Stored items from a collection
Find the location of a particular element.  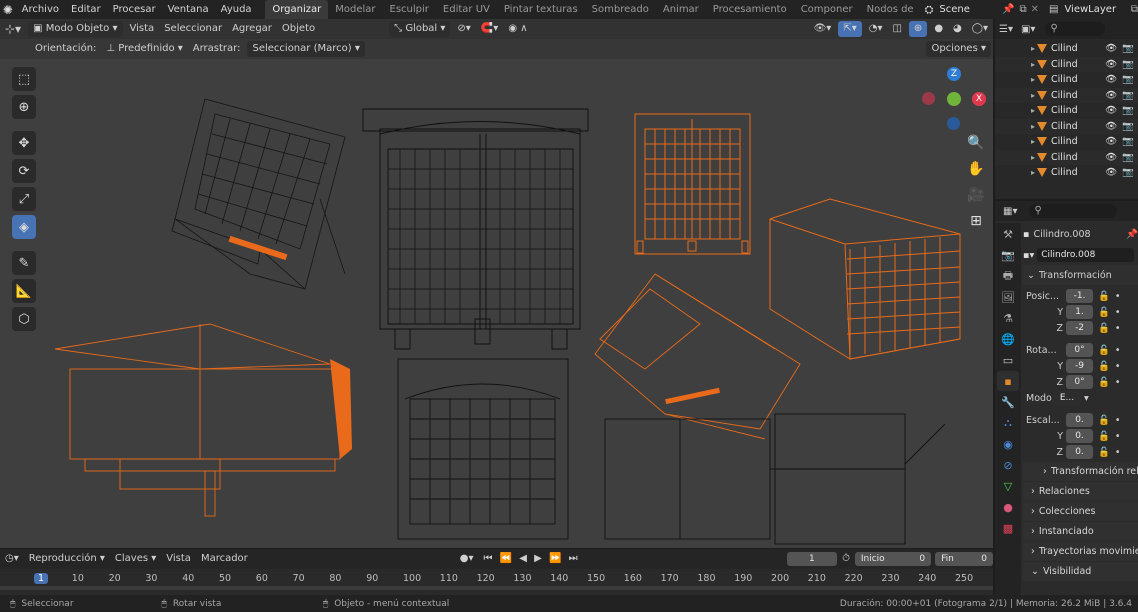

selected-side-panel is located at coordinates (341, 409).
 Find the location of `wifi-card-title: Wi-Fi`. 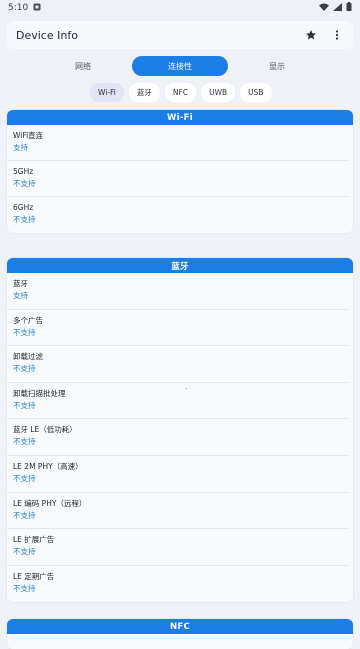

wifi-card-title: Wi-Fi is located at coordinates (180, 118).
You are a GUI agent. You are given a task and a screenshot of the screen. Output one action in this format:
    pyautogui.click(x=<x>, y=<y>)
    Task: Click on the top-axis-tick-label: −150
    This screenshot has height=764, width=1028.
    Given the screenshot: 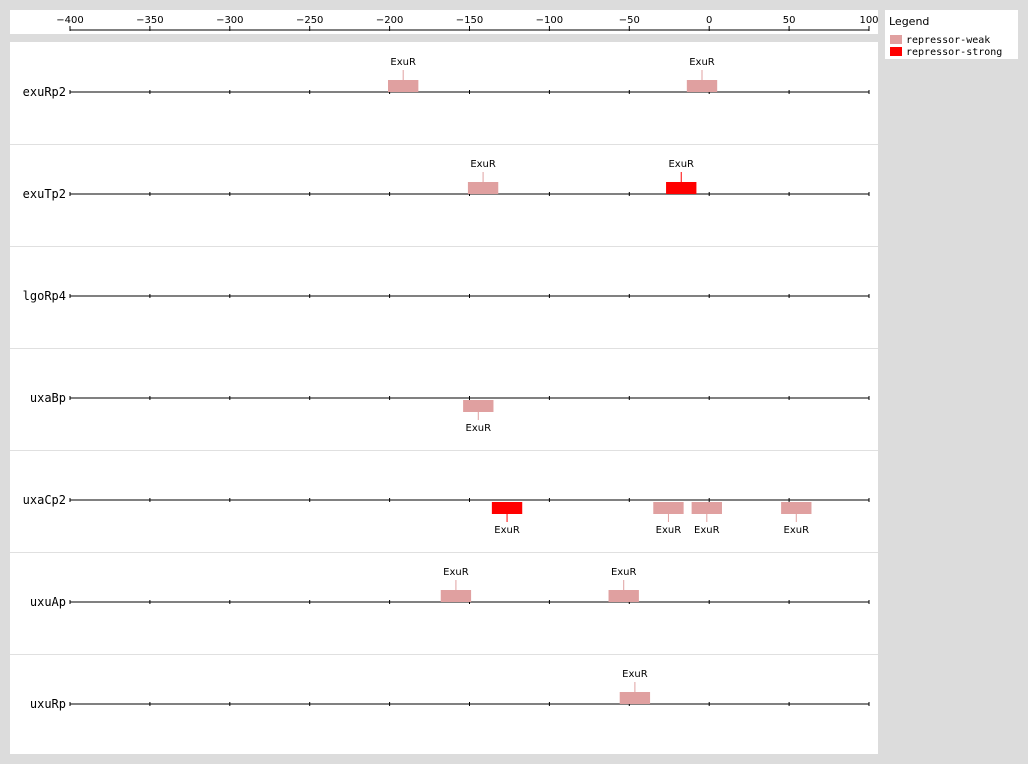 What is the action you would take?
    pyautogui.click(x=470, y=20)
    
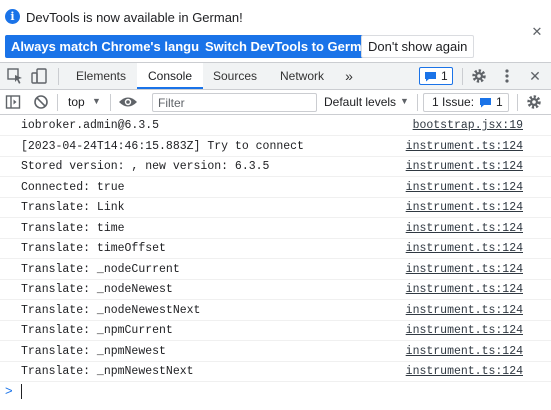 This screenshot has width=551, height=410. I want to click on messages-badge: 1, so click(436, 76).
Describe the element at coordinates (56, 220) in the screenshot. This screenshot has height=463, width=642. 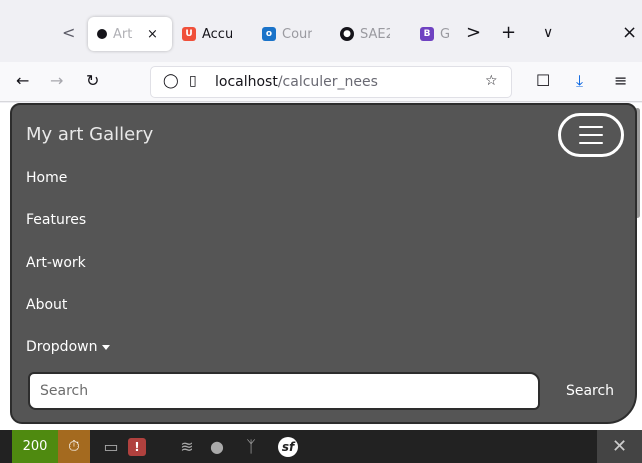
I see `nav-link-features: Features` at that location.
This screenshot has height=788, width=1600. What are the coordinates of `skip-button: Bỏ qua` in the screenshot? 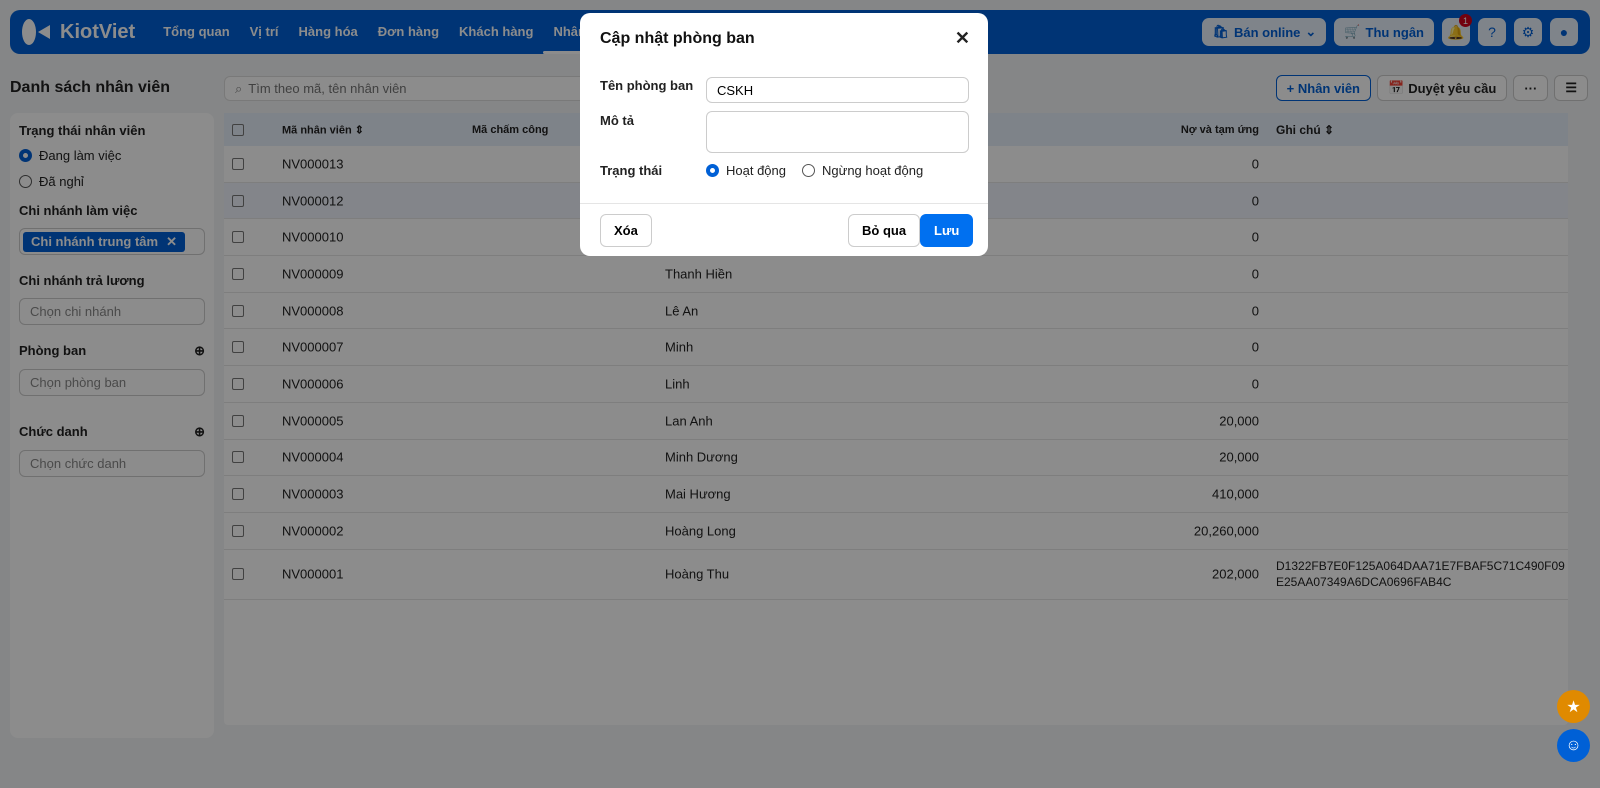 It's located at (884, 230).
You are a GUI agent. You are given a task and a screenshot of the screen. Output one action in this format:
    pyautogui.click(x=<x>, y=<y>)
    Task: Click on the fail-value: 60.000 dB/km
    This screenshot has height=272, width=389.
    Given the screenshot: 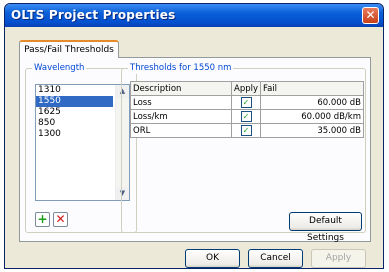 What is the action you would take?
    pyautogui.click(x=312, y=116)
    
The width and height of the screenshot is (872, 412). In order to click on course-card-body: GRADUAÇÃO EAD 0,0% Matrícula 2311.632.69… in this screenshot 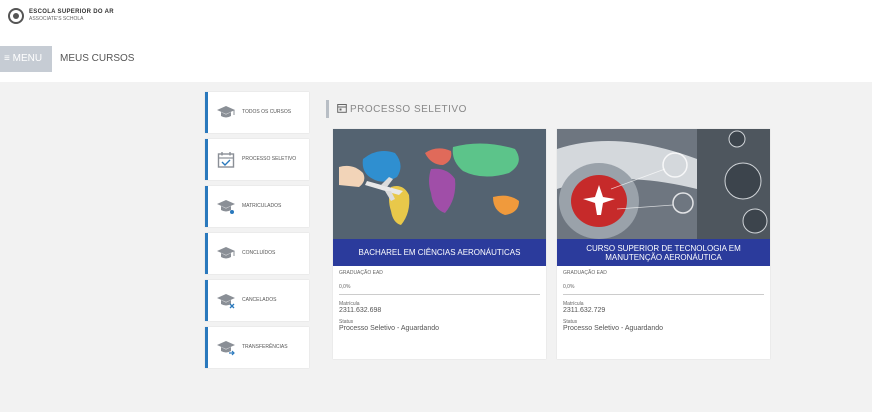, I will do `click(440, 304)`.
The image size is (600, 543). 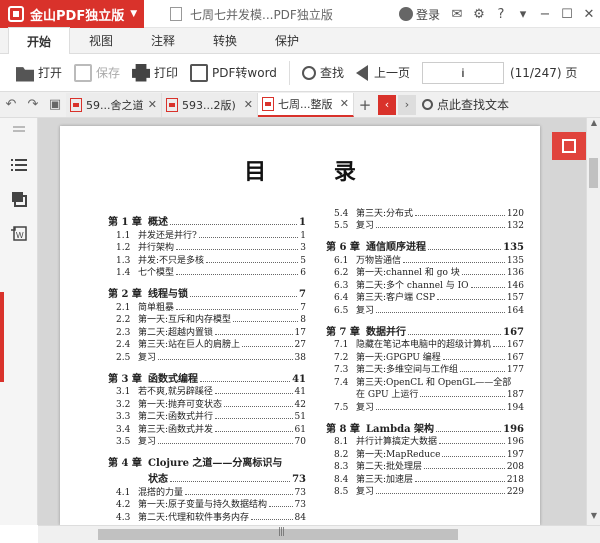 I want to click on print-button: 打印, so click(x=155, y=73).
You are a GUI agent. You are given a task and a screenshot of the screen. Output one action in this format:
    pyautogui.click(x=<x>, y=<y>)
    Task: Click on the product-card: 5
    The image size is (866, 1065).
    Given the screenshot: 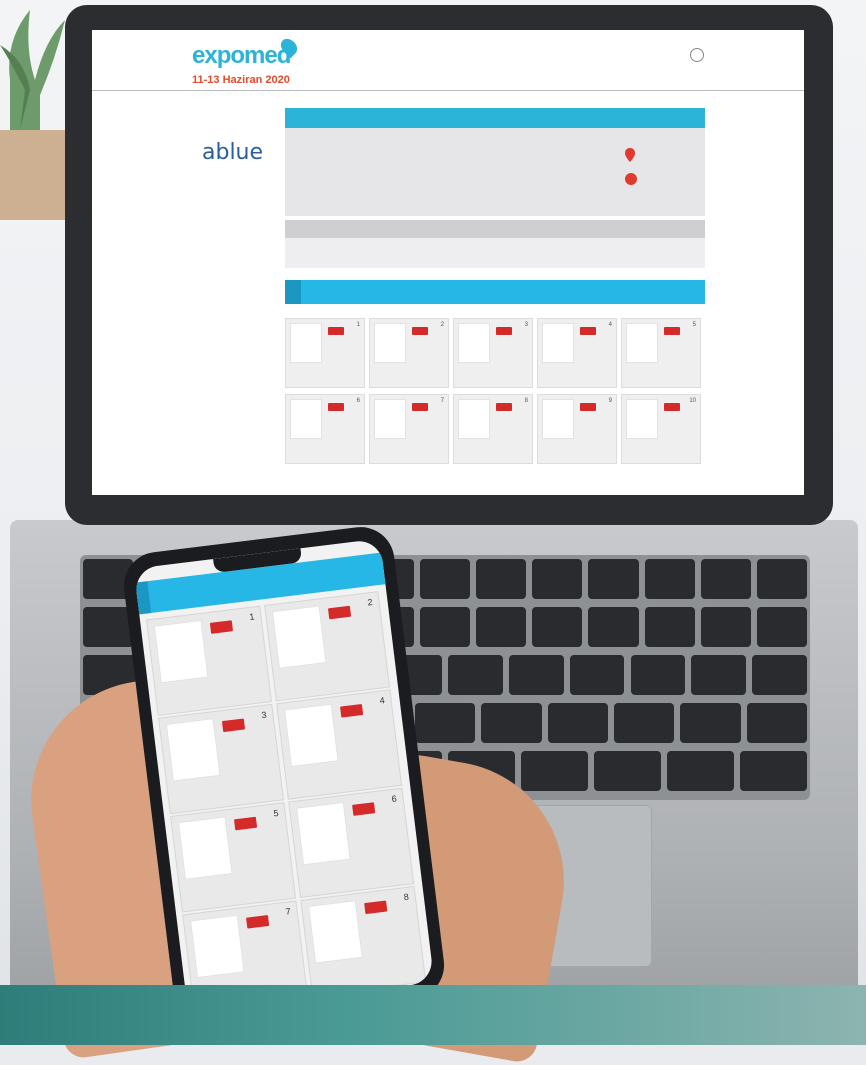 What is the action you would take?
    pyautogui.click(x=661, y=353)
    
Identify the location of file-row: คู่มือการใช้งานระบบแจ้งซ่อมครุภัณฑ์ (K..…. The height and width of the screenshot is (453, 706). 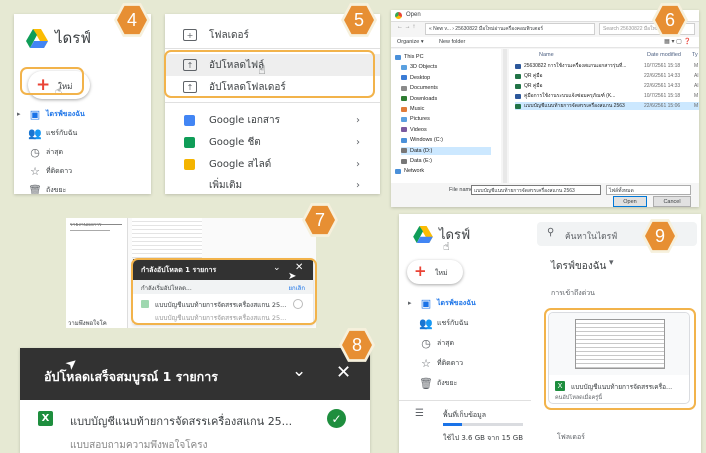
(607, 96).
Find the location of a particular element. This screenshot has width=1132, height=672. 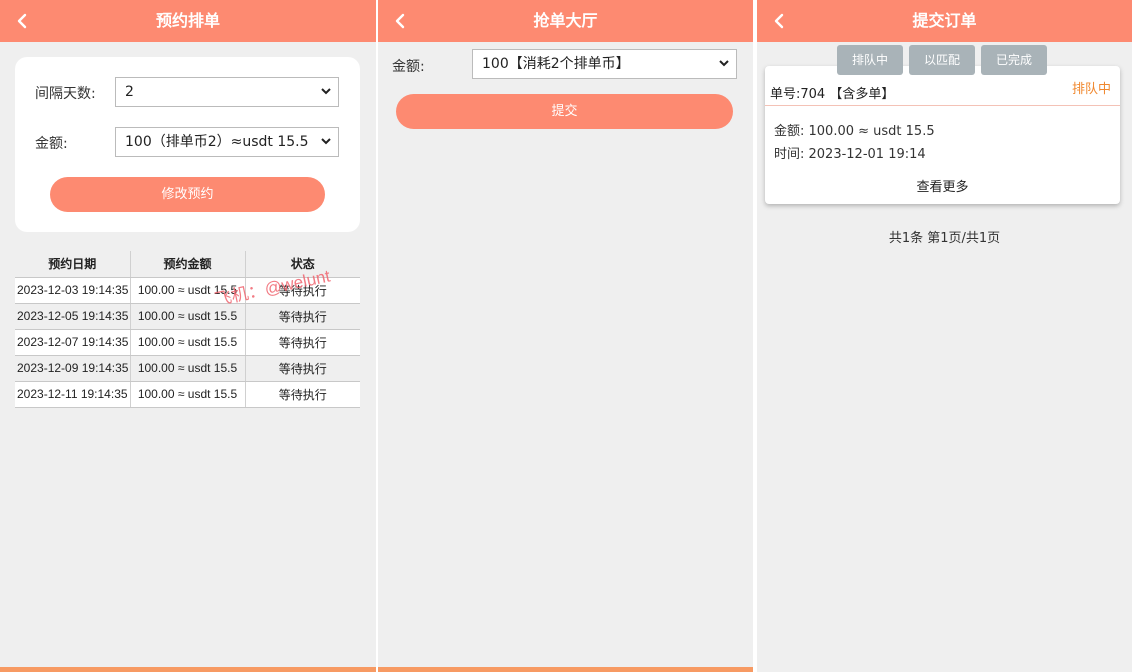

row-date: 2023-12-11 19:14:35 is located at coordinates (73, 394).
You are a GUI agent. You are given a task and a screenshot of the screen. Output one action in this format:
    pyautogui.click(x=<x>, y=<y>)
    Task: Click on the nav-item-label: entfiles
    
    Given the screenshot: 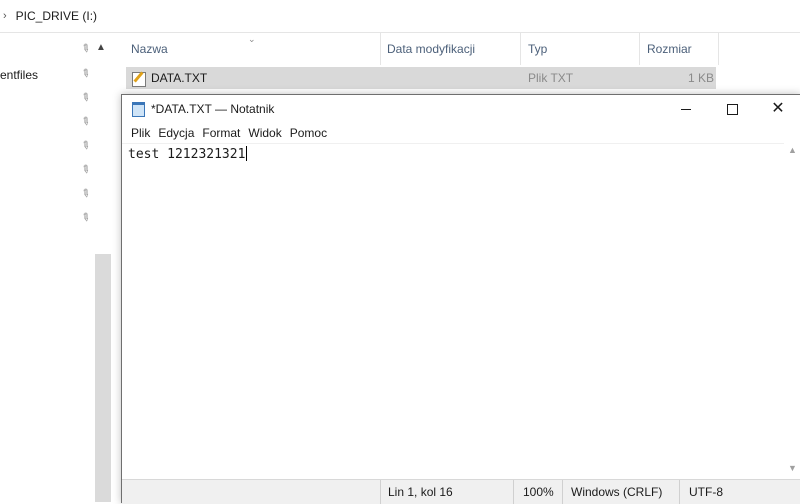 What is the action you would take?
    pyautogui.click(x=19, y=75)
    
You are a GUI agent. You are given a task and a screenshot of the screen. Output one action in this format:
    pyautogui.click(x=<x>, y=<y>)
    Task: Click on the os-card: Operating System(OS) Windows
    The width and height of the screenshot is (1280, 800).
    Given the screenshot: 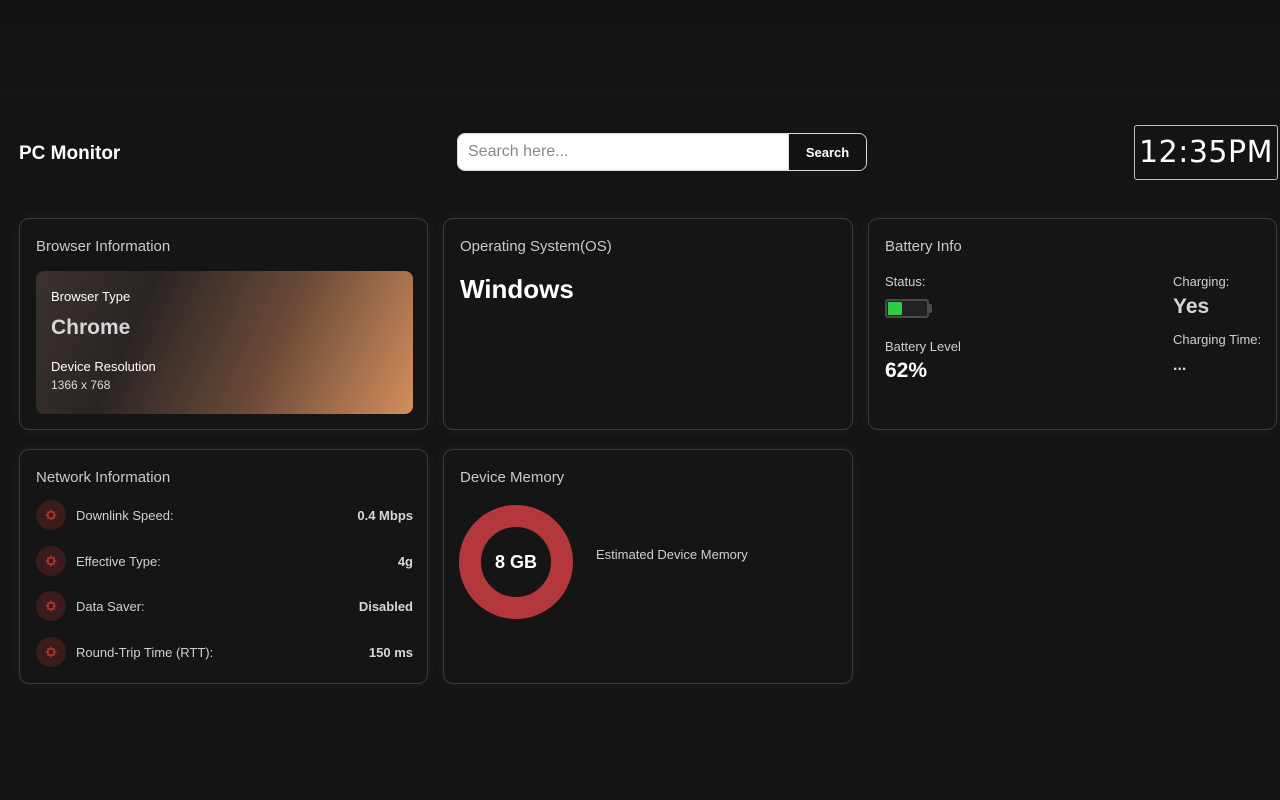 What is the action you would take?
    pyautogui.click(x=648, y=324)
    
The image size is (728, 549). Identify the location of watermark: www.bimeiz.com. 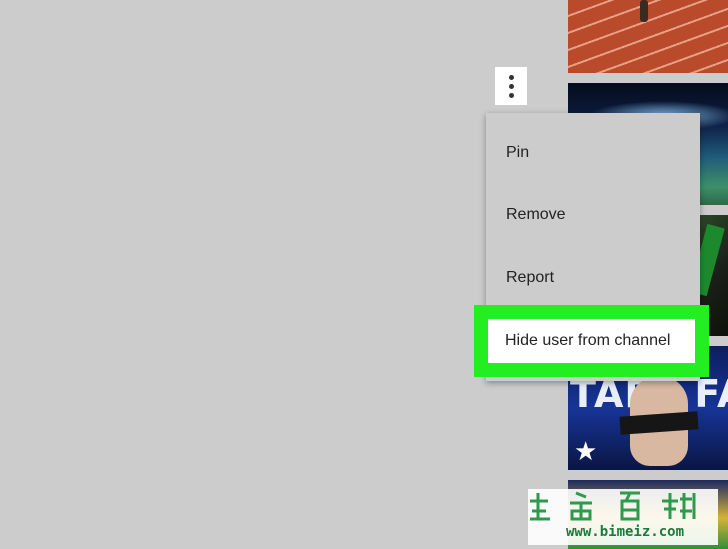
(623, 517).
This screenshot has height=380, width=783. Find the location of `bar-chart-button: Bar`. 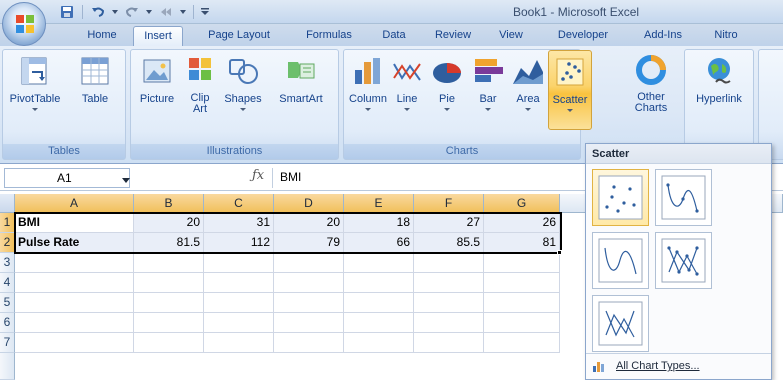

**Work instruction**
Rewrite the data from its first line through the line with "wifi-card-title: Wi-Fi is", putting "position" wherever "location" appears and changing nothing else. Omit the pictures.

**Exercise answer**
Find the position of a particular element.  

selected-side-panel is located at coordinates (341, 409).
 Find the position of `wifi-card-title: Wi-Fi`. 

wifi-card-title: Wi-Fi is located at coordinates (180, 118).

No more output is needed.